## Work task:
Your answer should consist of the lines below that hold the word "will".

## Input data:
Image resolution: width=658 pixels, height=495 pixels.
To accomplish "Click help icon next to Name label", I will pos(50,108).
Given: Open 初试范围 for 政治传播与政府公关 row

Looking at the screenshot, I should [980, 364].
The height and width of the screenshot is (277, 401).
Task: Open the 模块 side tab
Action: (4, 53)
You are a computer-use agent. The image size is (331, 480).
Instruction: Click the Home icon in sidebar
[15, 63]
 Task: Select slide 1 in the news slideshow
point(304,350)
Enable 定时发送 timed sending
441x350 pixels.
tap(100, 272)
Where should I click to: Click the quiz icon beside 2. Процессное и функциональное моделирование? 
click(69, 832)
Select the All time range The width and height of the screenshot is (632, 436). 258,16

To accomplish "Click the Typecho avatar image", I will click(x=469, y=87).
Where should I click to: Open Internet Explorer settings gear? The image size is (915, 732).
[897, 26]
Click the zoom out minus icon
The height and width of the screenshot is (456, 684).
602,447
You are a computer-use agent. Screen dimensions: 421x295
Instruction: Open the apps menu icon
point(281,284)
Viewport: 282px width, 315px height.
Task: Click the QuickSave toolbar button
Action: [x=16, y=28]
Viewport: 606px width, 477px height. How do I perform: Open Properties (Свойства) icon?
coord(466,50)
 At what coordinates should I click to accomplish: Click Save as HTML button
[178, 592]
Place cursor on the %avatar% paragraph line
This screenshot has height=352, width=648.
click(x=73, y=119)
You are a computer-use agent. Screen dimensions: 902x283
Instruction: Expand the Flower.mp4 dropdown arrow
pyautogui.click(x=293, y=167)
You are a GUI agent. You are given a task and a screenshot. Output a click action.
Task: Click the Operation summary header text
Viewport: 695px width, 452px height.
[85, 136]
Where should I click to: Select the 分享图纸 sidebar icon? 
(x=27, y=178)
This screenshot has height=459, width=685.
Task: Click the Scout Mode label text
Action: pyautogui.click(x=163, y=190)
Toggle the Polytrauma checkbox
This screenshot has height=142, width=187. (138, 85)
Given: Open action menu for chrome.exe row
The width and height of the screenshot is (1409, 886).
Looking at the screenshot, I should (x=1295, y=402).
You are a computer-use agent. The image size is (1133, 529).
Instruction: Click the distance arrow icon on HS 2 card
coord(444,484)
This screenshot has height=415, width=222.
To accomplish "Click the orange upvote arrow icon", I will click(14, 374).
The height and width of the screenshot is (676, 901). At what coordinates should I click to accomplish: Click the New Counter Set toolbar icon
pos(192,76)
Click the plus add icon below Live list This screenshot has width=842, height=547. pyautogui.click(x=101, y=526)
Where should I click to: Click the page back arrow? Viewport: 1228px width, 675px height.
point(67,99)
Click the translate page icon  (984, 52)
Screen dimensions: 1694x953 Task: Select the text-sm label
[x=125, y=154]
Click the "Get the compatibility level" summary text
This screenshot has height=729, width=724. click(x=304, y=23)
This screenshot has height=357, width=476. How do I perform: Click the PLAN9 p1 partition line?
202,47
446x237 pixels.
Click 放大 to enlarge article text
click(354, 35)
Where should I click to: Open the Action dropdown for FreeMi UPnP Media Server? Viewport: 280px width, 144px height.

## Task answer:
To accomplish "Click help icon next to Name label", I will pos(50,108).
To accomplish "Click the Typecho avatar image", I will click(x=469, y=87).
To accomplish "Click the orange upvote arrow icon", I will click(14, 374).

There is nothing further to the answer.